EPA orders cleanup of Nebraska river deluged with sand
LINCOLN, Neb. (AP) — Federal regulators have ordered a Nebraska rancher and county officials to clean up a remote stream after it was deluged with enough sand and sediment to change the shape of the waterway.
The Environmental Protection Agency said the Snake River had been a deep and narrow creek until an estimated 1.6 million tons of sand washed into it, turning a 3-mile stretch into a wide, shallow and sandy waterway, according to the Omaha World-Herald. That’s enough sand to fill an area the size of a football field about 540 feet deep.
The stream is a popular fishing and canoeing spot in the Sandhills, a desolate region of grass-covered sand dunes in north-central Nebraska. The sand and sediment flowed into the Snake River after a 2.5-mile ditch was excavated to the river to drain water from a flooded pasture and road.
Federal officials said the sand was deposited into the stream without proper permits. Under the federal Clean Water Act, the sand and sediment are considered pollutants.
On June 14, the EPA ordered rancher Dick Minor of Gordon, Nebraska, and Cherry County officials to stop the erosion and create a plan within 60 days to permanently stop the flow of sediment into the stream. Minor and the county were also ordered to restore the stream’s deep channel “to the extent technically feasible.”
David Cozad, a compliance director with EPA Region 7, said he was encouraged that Minor and the county signed an agreement that would “protect this important aquatic resource, as well as prevent further impacts to downstream property owners.”
The waterway was damaged in April 2020 when Cherry County crews assisted Minor in trenching out a roadside ditch on Minor’s property to drain floodwaters off a county road and an adjacent meadow. Heavy rains had raised groundwater levels, flooding several roads and fields used for cattle grazing.

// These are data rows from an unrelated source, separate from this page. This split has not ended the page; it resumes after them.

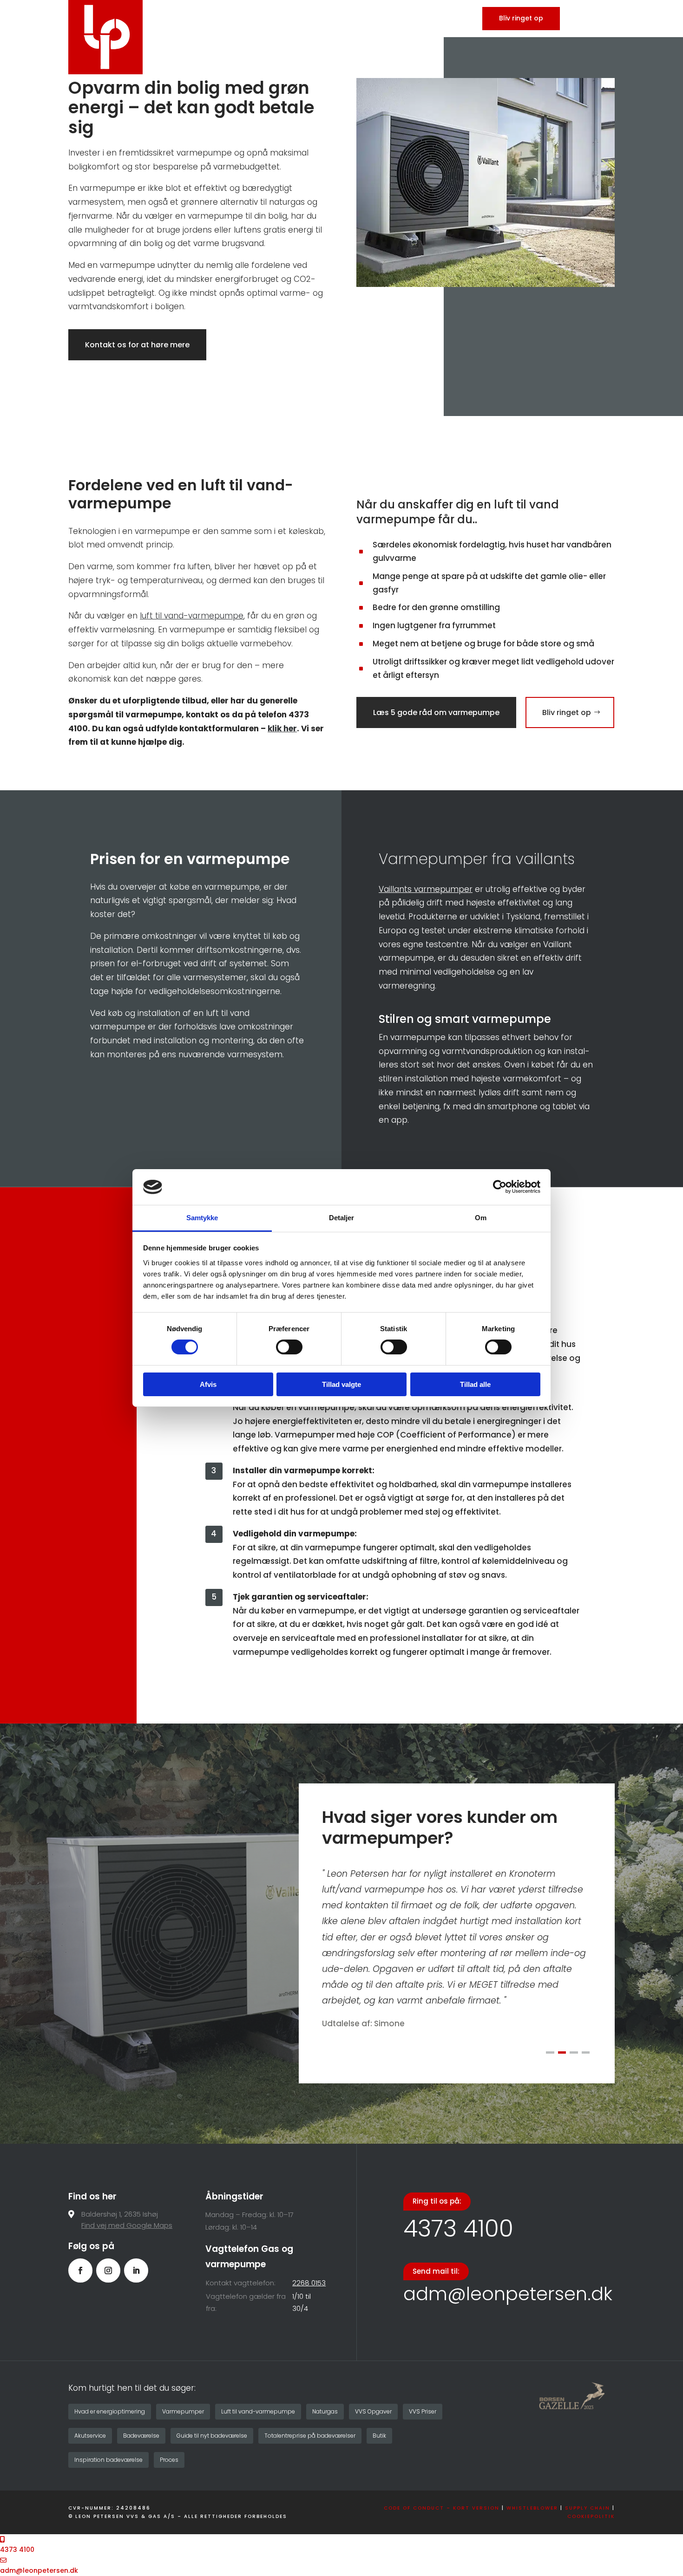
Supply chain (587, 2507)
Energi (354, 19)
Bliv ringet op (521, 18)
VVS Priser (422, 2411)
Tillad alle (475, 1384)
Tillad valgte (341, 1384)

The EPA said Minor extended the ditch so it drained into the Snake River, and additional rainfall pushed massive amounts of sand into the stream.
The damage occurred west of Nebraska Highway 61, which is about 30 miles west of Merritt Reservoir, a popular recreation and fishing spot.
Minor said there was no other place for the water to drain off his meadow and the county road.
“I can’t see that it hurt nothing,” he said. “No one will even see the stuff (sand) in five years.”
The rancher and county will share the cost of the mitigation and restoration work, which is subject to EPA approval. Failure to do the work could result in fines, EPA officials said.